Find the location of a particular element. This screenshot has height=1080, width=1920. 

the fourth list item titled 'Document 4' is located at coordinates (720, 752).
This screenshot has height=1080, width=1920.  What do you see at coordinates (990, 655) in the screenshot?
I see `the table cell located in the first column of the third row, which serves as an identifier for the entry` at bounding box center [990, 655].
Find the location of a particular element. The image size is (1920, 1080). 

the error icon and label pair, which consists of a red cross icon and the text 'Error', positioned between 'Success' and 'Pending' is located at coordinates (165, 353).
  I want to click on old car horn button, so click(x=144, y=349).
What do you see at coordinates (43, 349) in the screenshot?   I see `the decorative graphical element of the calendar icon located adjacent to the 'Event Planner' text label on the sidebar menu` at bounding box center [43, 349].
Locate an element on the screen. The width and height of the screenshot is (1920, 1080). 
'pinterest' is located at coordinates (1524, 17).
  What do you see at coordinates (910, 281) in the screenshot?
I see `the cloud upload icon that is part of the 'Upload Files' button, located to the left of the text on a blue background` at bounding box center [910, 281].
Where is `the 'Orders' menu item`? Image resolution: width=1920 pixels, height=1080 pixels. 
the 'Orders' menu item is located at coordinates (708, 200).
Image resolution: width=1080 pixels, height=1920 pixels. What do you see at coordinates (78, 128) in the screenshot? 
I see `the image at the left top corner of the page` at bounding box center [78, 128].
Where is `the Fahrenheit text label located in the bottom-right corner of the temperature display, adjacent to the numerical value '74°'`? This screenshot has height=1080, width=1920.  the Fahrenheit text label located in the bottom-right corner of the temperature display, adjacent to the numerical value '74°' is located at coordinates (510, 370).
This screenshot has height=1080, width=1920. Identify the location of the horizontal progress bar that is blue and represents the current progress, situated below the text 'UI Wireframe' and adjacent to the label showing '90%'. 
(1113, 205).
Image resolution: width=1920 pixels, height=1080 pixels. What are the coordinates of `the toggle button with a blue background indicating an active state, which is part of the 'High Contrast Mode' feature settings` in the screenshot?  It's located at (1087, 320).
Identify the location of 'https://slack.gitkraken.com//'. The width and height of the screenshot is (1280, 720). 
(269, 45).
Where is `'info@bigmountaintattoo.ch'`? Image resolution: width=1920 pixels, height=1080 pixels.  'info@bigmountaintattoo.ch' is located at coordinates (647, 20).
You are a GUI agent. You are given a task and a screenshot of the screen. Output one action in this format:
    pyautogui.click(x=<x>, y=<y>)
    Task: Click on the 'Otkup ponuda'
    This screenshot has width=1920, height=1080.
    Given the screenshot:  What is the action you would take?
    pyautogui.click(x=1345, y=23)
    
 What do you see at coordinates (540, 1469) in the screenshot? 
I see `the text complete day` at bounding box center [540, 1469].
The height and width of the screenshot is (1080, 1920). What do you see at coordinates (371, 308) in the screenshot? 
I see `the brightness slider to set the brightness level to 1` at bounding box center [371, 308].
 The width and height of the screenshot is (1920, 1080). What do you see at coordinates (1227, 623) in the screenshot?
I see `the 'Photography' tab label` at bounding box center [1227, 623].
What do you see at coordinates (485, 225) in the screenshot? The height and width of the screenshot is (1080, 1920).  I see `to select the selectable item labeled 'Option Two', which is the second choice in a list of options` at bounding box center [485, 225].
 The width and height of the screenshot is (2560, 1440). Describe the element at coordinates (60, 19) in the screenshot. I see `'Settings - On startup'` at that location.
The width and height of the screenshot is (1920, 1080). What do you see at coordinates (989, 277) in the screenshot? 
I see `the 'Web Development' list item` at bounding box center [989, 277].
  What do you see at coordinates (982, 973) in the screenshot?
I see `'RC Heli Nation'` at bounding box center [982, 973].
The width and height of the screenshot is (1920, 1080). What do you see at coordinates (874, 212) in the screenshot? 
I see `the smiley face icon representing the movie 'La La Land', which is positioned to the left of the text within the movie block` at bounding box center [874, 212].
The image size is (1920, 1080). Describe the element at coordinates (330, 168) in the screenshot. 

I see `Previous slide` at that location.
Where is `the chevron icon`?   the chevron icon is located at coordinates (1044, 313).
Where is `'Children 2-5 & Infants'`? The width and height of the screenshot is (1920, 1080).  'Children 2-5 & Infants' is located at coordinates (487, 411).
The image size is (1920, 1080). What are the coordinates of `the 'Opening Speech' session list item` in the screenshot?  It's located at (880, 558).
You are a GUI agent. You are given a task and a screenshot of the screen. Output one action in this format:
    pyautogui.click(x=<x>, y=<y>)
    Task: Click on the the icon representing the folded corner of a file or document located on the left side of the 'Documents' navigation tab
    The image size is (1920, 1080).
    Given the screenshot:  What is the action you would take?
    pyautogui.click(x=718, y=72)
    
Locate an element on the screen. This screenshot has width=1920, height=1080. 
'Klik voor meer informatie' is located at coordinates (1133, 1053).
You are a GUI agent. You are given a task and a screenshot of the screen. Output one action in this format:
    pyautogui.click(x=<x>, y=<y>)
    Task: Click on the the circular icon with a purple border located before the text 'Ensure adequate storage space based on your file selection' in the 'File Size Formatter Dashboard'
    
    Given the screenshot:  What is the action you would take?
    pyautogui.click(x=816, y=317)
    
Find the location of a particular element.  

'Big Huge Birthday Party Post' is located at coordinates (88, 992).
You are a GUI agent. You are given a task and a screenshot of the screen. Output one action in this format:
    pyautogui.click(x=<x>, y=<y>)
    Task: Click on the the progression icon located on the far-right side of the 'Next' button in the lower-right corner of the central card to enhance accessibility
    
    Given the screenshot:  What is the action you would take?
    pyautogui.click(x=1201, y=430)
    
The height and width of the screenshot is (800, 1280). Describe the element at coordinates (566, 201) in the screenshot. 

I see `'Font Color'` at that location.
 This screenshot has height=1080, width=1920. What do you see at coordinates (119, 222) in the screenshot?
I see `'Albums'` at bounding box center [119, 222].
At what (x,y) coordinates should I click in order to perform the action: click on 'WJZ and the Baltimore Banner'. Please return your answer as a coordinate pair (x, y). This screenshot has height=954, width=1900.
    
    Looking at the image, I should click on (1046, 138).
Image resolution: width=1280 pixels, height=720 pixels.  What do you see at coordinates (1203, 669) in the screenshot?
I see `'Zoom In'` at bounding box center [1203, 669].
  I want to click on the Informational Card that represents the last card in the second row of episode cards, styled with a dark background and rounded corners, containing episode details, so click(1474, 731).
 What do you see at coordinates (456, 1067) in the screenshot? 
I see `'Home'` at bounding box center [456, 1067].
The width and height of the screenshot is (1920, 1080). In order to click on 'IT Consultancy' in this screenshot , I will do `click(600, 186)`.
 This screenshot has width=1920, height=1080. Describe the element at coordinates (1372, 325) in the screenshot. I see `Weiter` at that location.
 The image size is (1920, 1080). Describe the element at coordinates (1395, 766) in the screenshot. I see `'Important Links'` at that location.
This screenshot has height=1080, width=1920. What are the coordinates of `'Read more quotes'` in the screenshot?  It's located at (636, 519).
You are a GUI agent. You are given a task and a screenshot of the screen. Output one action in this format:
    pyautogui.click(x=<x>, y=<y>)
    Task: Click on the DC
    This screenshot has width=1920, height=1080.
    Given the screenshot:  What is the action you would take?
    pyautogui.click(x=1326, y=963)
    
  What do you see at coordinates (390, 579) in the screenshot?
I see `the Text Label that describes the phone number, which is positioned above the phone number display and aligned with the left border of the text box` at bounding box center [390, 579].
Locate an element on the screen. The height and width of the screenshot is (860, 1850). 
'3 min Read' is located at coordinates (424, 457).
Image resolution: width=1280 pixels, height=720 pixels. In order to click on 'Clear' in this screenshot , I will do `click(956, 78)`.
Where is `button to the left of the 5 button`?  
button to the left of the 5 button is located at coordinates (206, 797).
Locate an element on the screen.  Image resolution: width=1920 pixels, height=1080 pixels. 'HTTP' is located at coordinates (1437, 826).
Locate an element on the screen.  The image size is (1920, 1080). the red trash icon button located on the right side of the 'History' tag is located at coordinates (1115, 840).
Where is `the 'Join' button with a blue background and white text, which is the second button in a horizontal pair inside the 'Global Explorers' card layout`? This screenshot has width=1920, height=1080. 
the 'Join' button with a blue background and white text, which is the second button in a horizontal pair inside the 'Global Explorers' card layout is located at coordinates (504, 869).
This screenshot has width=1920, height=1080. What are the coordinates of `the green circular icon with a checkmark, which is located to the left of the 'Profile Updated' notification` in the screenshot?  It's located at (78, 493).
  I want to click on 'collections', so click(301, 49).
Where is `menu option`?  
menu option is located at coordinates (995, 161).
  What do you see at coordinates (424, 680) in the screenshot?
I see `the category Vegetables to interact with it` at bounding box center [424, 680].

* Instruction
Starting with the line containing "The width and height of the screenshot is (1920, 1080). In" and continuing through the line containing "This screenshot has height=1080, width=1920. What are", format those lines as a JSON list of strings, one string per line, omitting any blank lines.

* Exercise answer
[
  "The width and height of the screenshot is (1920, 1080). In order to click on 'IT Consultancy' in this screenshot , I will do `click(600, 186)`.",
  " This screenshot has width=1920, height=1080. Describe the element at coordinates (1372, 325) in the screenshot. I see `Weiter` at that location.",
  " The image size is (1920, 1080). Describe the element at coordinates (1395, 766) in the screenshot. I see `'Important Links'` at that location.",
  "This screenshot has height=1080, width=1920. What are the coordinates of `'Read more quotes'` in the screenshot?  It's located at (636, 519)."
]